Leggen breathed in deeply, let it out, hesitated, and then, almost as though he was forcing the words out of himself, said, “I won’t keep you long. I perfectly understand you need to rest. I do want to say, though, that I am sorry it all happened. I should not have assumed—so casually—that you had gone down by yourself. Since you were a tyro, I should have felt more responsible for you. After all, I had agreed to let you come up. I hope you can find it in your heart to . . . forgive me. That’s really all I wish to say.”
Seldon yawned, putting his hand over his mouth. “Pardon me. —Since it seems to have turned out well, there need be no hard feelings. In some ways, it was not your fault. I should not have wandered away and, besides, what happened was—”
Dors in
terrupted. “Now, Hari, please, no conversation. Just relax. Now, I want to talk to Dr. Leggen just a bit before he goes. In the first place, Dr. Leggen, I quite understand you are concerned about how repercussions from this affair will affect you. I told you there would be no follow-up if Dr. Seldon recovered without ill effects. That seems to be taking place, so you may relax—for now. I would like to ask you about something else and I hope that this time I will have your free cooperation.”
“I will try, Dr. Venabili,” said Leggen stiffly.

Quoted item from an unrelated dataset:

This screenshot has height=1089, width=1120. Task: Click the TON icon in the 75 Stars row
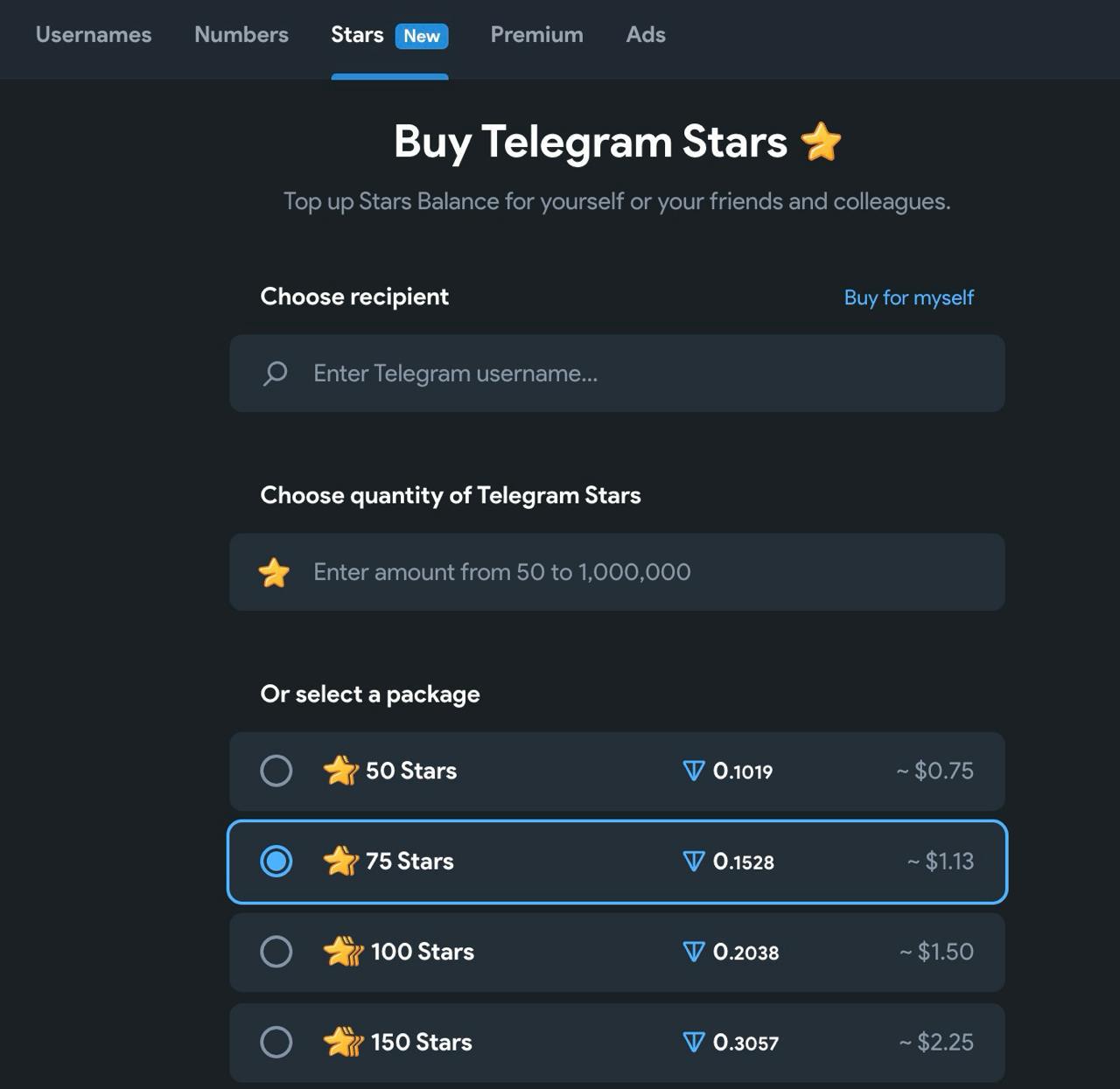coord(693,862)
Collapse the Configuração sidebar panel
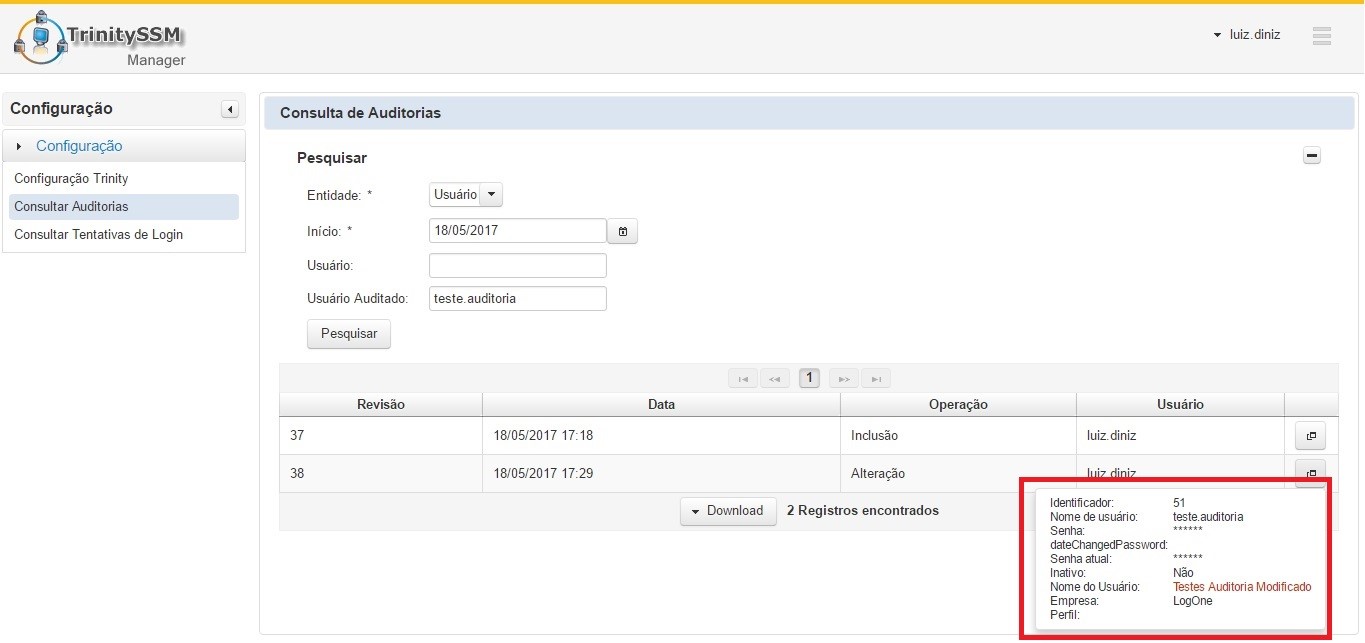The image size is (1365, 643). (x=230, y=109)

“Did anything unusual happen during your stay Upperside?”
“You know it did. I lost Dr. Seldon, something for which I have just apologized.”

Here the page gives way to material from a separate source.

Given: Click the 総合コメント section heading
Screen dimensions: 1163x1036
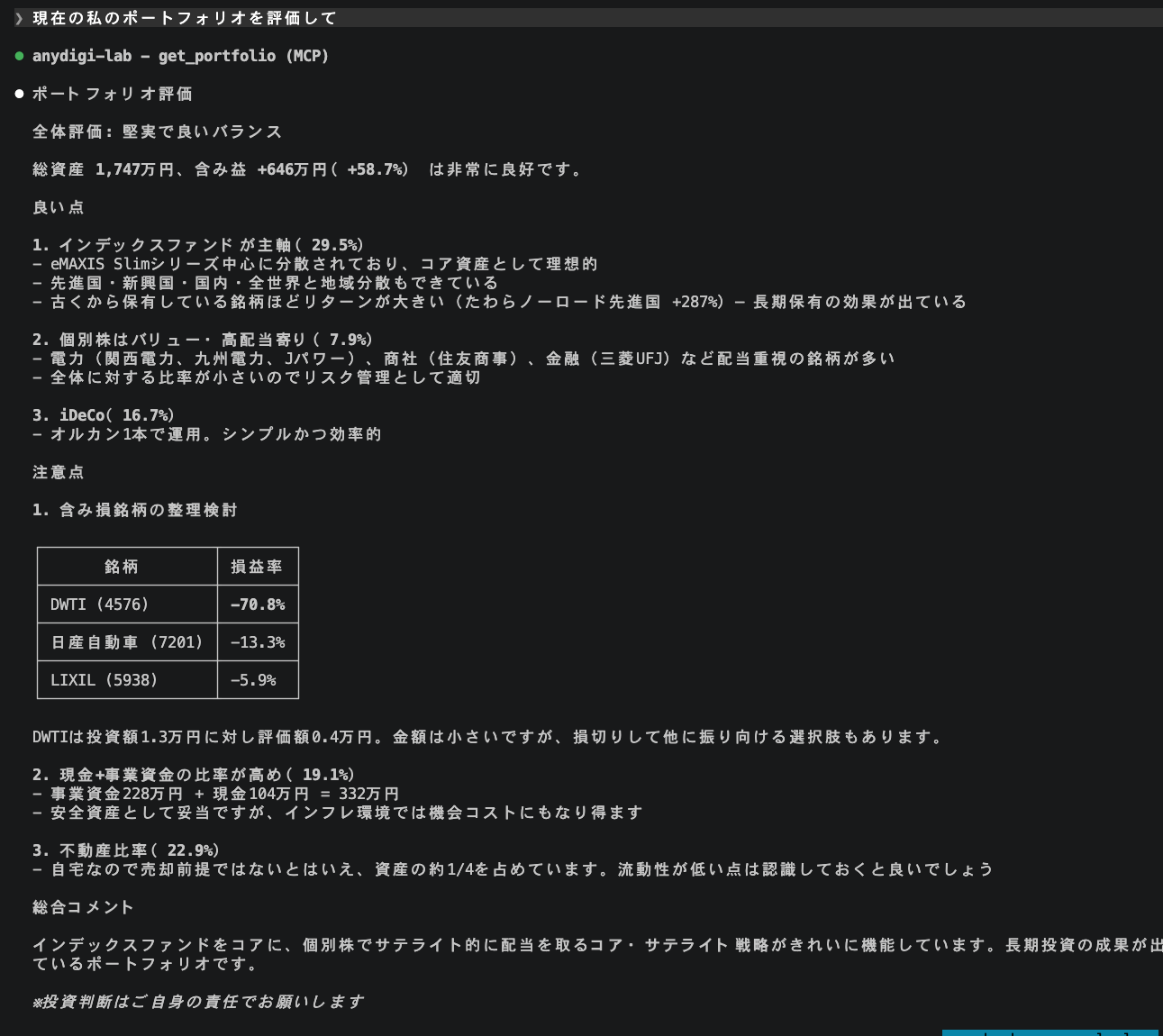Looking at the screenshot, I should click(83, 907).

“Obviously I’m not referring to that. Did anything else unusual happen?”
“No, nothing. Nothing at all.”
Dors looked at Seldon and Seldon frowned. It seemed to him that Dors was trying to check on his story and get an independent account. Did she think he was imagining the search vessel? He would have liked to object heatedly, but she had raised a quieting hand at him, as though she was preventing that very eventuality. He subsided, partly because of this and partly because he really wanted to sleep. He hoped that Leggen would not stay long.
“Are you certain?” said Dors. “Were there no intrusions from outside?”
“No, of course not. Oh—”
“Yes, Dr. Leggen?”
“There was a jet-down.”
“Did that strike you as peculiar?”
“No, of course not.”
“Why not?”
“This sounds very much as though I’m being cross-examined, Dr. Venabili. I don’t much like it.”
“I can appreciate that, Dr. Leggen, but these questions have something to do with Dr. Seldon’s misadventure. It may be that this whole affair is more complicated than I had thought.”
“In what way?” A new edge entered his voice. “Do you intend to raise new questions, requiring new apologies? In that case, I may find it necessary to withdraw.”